After testing the pilot program, investigators at the Johns Hopkins Children’s Center suggest that it is both safe and effective.
In addition, according to the investigators, the program resulted in increased rates of physical and occupational therapy consultations, from 54% to 66% and 44% to 5%, respectively, according to a media release from Johns Hopkins Medicine.
Their research was published recently in Pediatric Critical Care Medicine.
The PICU Up! program includes such activities as sitting at the edge of the bed, standing, moving from bed to chair, walking, and playing with toys. The activities are intended to “shift the culture” away from heavy sedation among children admitted to the pediatric intensive care unit, per the release.
“We’ve long underestimated what children in pediatric intensive care units (PICUs) can safely do,” says Sapna Kudchadkar, MD, assistant professor of anesthesiology and critical care medicine, director of the pediatric critical care clinical research program at the Johns Hopkins University School of Medicine and the study’s senior author, in the release.
“The prevailing belief is that children in the PICU should be heavily sedated to protect them from all of the stressors, such as the tubes, the strangers, and the physical pain. But fluctuating between a state of awareness and sedation can cause delirium, physical weakness, and post-traumatic stress disorder.”
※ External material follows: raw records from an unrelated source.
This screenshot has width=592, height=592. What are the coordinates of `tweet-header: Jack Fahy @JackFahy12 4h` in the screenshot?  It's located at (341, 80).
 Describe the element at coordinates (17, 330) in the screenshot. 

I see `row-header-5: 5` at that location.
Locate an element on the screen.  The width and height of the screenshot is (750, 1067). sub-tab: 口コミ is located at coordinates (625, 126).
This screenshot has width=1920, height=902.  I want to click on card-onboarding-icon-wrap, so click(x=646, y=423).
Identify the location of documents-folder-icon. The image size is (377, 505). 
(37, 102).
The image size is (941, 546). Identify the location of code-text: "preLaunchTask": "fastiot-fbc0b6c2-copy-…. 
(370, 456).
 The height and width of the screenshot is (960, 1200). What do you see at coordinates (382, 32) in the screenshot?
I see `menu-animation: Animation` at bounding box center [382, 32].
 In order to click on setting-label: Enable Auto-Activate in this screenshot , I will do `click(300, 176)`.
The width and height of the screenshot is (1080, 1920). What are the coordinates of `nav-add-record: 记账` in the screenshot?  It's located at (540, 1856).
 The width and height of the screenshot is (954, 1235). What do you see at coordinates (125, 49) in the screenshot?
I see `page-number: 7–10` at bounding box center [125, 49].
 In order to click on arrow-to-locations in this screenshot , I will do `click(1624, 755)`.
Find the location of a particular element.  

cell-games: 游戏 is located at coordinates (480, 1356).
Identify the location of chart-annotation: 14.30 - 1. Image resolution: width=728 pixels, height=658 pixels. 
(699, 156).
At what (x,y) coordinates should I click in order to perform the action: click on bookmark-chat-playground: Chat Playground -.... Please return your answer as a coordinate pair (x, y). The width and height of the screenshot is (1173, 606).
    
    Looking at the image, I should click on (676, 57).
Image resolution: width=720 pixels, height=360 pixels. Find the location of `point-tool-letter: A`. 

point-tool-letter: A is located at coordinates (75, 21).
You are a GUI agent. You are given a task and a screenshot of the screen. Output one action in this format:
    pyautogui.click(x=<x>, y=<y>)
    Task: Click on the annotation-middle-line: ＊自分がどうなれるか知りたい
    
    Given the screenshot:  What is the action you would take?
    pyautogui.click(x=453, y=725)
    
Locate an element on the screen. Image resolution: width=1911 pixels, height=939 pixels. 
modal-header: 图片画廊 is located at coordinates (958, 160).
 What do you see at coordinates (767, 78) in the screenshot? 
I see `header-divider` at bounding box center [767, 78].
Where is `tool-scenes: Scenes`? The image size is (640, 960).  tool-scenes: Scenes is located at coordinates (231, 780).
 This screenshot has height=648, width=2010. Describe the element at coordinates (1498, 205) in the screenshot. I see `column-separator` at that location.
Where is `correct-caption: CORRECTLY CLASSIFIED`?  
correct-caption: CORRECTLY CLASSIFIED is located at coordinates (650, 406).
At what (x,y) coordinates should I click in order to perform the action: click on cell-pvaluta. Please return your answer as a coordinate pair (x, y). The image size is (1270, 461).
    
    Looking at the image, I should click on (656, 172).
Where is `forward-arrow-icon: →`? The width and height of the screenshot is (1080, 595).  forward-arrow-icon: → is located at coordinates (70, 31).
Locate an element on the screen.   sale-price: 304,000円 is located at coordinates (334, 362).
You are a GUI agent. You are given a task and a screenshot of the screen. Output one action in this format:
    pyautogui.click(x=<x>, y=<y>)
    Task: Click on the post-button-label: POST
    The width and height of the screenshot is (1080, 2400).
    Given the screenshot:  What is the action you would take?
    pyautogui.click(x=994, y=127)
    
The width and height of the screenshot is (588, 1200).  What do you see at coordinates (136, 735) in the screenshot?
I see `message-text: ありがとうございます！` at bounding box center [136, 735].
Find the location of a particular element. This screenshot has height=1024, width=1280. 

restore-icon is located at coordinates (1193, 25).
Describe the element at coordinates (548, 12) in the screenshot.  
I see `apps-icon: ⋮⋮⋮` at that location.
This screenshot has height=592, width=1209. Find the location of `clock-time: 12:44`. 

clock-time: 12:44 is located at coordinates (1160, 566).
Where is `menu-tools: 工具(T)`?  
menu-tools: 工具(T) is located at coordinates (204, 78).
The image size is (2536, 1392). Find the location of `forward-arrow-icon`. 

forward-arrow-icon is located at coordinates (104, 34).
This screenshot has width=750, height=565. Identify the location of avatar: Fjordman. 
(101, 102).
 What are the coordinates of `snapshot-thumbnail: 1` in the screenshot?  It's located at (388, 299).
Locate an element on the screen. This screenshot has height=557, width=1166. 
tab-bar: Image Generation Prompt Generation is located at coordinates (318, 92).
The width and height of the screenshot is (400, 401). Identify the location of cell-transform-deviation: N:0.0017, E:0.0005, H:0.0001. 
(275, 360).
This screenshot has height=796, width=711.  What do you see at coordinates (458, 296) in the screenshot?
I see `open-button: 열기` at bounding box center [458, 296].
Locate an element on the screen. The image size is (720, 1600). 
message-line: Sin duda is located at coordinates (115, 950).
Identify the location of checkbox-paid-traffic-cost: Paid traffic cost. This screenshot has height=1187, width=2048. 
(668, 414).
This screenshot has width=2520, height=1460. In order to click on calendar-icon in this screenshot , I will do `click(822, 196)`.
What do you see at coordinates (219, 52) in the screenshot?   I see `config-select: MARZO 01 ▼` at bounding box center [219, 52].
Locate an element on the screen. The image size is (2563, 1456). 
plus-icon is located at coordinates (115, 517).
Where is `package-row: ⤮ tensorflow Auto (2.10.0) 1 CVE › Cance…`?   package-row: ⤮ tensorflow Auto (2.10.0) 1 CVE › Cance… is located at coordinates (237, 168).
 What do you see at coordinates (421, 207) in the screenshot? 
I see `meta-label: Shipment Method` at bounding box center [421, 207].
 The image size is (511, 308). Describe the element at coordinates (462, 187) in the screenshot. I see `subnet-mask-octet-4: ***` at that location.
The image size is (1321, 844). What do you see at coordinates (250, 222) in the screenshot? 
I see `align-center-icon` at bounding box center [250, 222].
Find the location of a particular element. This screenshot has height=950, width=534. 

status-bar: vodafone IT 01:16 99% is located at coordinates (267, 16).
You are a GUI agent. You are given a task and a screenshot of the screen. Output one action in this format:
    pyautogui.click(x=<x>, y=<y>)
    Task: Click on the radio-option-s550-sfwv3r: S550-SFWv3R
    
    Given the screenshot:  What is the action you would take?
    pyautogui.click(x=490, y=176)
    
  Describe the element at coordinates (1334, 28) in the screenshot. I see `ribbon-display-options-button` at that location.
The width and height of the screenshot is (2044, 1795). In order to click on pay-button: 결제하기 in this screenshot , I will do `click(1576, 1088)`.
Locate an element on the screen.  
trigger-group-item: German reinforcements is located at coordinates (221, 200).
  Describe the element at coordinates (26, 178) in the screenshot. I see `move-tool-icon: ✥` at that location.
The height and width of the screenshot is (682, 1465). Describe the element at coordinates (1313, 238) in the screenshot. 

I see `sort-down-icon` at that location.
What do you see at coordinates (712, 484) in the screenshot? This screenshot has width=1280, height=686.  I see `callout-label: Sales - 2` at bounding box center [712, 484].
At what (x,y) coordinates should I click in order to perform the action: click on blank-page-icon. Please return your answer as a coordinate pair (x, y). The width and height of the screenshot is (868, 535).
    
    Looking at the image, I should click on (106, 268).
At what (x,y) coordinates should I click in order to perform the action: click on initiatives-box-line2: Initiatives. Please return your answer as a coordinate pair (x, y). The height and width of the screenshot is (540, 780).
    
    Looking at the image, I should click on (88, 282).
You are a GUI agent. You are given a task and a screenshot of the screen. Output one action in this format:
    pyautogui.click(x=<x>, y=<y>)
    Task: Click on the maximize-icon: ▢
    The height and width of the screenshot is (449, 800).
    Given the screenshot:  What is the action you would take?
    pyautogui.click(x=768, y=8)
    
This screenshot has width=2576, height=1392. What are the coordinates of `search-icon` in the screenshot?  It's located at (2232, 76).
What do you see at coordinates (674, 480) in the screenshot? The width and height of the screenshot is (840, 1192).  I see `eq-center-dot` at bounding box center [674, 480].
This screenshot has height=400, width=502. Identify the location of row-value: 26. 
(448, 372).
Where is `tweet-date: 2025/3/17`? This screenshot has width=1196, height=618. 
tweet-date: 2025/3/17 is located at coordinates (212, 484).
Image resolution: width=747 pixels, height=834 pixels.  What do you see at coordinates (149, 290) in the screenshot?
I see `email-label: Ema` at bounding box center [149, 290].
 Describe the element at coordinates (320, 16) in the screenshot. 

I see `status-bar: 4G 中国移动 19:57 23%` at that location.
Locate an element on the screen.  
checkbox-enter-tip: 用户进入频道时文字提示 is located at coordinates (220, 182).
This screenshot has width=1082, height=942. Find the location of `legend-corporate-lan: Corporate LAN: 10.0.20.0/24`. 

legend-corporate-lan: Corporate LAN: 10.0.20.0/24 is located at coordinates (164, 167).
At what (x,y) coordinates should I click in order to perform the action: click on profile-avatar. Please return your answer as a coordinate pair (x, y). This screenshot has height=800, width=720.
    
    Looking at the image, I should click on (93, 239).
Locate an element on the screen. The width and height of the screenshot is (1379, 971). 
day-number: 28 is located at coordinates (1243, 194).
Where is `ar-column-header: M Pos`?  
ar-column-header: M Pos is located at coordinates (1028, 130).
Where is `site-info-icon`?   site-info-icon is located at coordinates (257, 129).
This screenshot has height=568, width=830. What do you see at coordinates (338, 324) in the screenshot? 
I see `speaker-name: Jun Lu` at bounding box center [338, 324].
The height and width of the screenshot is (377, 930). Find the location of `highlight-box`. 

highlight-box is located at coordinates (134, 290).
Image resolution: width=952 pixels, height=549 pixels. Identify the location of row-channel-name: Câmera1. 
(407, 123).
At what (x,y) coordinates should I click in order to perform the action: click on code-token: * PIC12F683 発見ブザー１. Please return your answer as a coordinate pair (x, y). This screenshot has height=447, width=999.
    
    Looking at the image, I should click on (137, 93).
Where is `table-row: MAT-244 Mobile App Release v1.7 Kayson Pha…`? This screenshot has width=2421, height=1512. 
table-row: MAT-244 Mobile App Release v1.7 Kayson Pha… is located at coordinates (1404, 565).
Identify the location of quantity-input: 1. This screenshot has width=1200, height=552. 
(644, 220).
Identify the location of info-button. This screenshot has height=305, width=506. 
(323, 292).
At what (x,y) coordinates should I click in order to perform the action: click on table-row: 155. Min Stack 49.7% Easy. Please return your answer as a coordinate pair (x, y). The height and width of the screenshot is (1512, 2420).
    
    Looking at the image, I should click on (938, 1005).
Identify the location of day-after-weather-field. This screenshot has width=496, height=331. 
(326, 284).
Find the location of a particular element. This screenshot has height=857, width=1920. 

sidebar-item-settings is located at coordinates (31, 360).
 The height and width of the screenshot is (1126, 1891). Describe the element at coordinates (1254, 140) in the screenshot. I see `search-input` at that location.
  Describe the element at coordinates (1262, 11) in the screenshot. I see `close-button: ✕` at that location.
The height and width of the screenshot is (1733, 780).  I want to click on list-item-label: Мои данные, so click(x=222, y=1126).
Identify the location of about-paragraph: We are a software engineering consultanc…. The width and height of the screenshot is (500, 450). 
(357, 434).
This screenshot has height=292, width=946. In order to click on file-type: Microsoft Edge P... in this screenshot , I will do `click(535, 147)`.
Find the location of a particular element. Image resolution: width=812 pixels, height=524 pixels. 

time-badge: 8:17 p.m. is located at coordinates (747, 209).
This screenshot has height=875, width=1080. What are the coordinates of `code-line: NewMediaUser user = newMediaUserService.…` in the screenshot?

In developing the program, Kudchadkar and her team first developed a three-level activity plan depending on each child’s physical limitations. Then, a working group of physicians, nurse practitioners, physical and occupational therapists, child life specialists, speech pathologists and others developed implementation guidelines and trained existing PICU staff members to use the program, which required no special equipment.
To test the program, during March through May 2015, the team recruited 100 children ages 1 day through 17 years admitted to the Johns Hopkins PICU for at least 3 days.
For a baseline comparison, the team first observed and recorded 465 mobilization activities in 100 patients; after implementation, they observed and recorded 769 mobilization activities.
Overall, the proportion of children receiving at least one in-bed activity increased from 70% to 98%, and the proportion of children who walked by day 3 increased from 15% to 2%. The median number of mobilizations per patient by day 3 in the PICU doubled from three to six.
Of the 39 orally intubated children, none walked prior to PICU Up! implementation, compared to four out of 40 orally intubated children who did so afterward, the release explains.
Kudchadkar notes in the release that her team’s findings demonstrate that “liberating” children in PICUs from heavy sedation as soon as possible and getting them moving earlier is possible and safe. However, she also acknowledges the challenge to conventional wisdom the new program poses.
“Mind-set more than manpower has been the biggest barrier to implementing the program here and is likely to be the same elsewhere. Once clinicians see how effective the program is and how positively it affects patients and families, change will come,” Kudchadkar states.